I do count it a huge blessing to be able to do this and have this time with her. But...I have pretty much put my entire life on hold. I think about the future when she is gone. While I hope she is here with us for a long time I do fear for my future. I will have no savings, a career that has been put on hold. I get a small income from this and we get room and board.
I have two Sisters. One lives about 140 miles away and is the executor of her estate. My other Sister lives in another state. My Sister that is the executor does make things a bit difficult as she holds the purse strings and we do have a history of familial strife.
It is not easy on a day to day basis and I have to say that my husband is a saint. But, like I said, it is a blessing to be here with her and I am so glad I am able to do it.
Kanoe Godby www.dyrkgodby.com See, I was raised by wolves and am really behind the 8-ball on diplomatic issue resolution.
As someone suggested, did either of your parents qualify as veterans? Retired military? Belong to a religious organization (Catholic, Baptists etc have affordable options in some locations) or social organizations? (Eastern Star, etc have affordable nursing homes, and I believe others do too). Some of the religious based institutions are very affordable compared to for profit homes. And many of the religious based homes aren't just for their own members either.

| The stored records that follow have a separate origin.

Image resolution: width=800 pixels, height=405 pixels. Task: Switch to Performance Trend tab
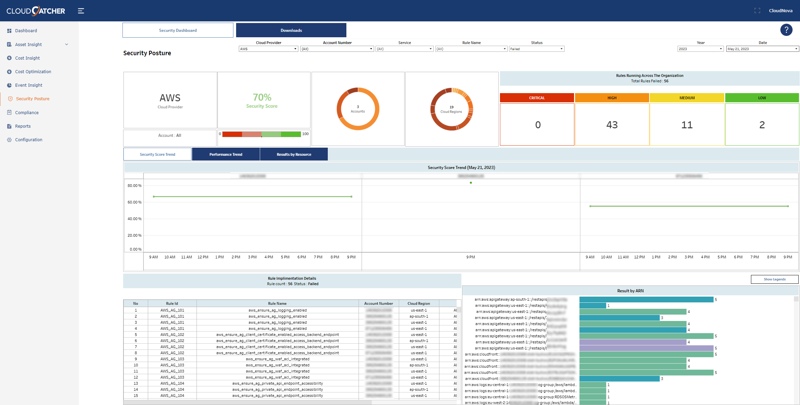[x=226, y=154]

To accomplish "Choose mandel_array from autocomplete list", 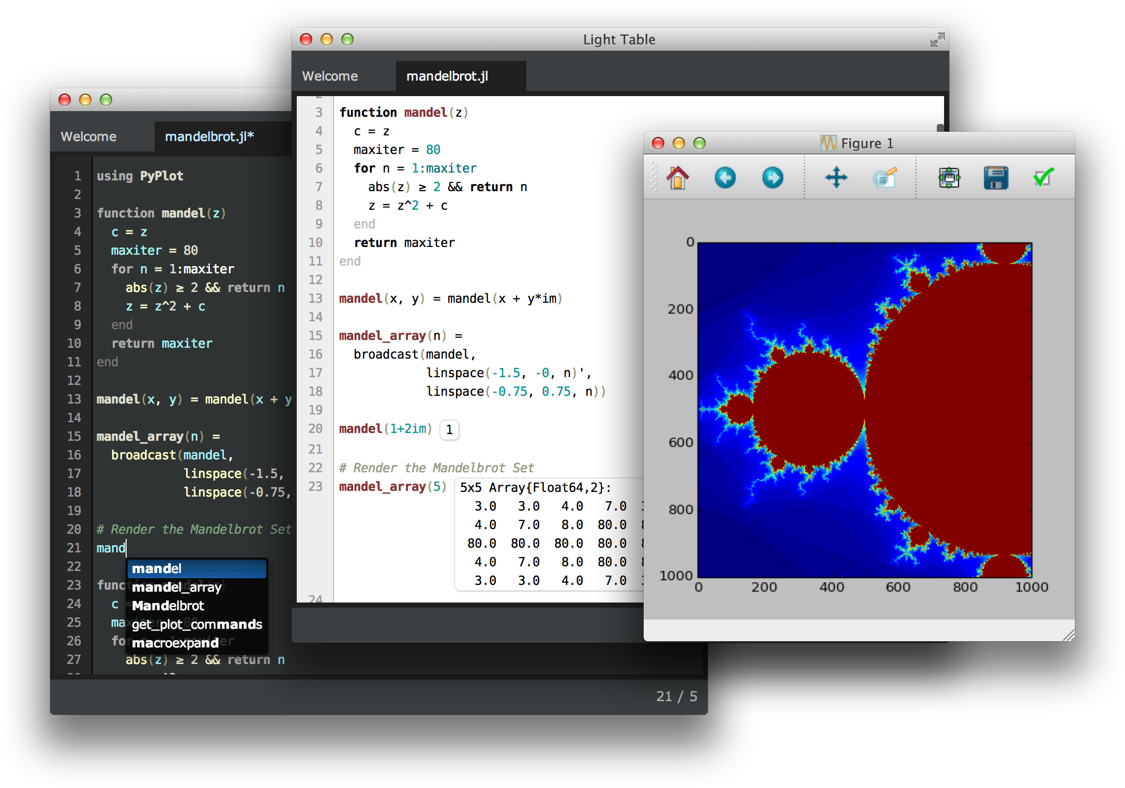I will 177,588.
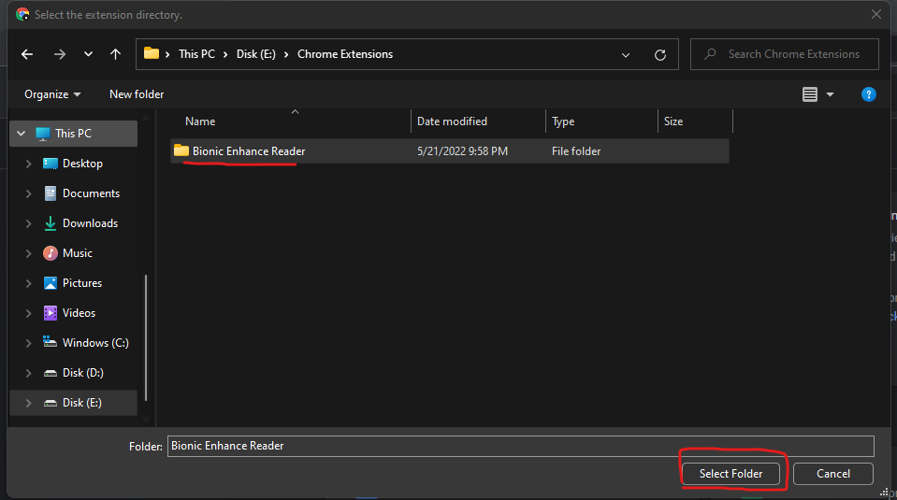The width and height of the screenshot is (897, 500).
Task: Click the change view layout icon
Action: click(810, 94)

I also agree with finding out if there is an Elder care social worker or community based social worker who could help put you in touch with local resources where your mom is.
The standard rate varies according to area. My family member is in the CA Bay Area and OP's is in Boston if I read it right, both of which are not exactly affordable places.
I remember being shocked at the rates I was quoted, but at $11 an hour wages for the cheapest service we could find it was more than $264/day just to pay wages, and it just wasn't what we wanted with me being so far away - too many low skilled caregivers and no continuity.
When we thought we would have to have a ventilator, well that requires an RN and adds up fast! I was seriously contemplating going back to school and taking over partial care if it came down to that.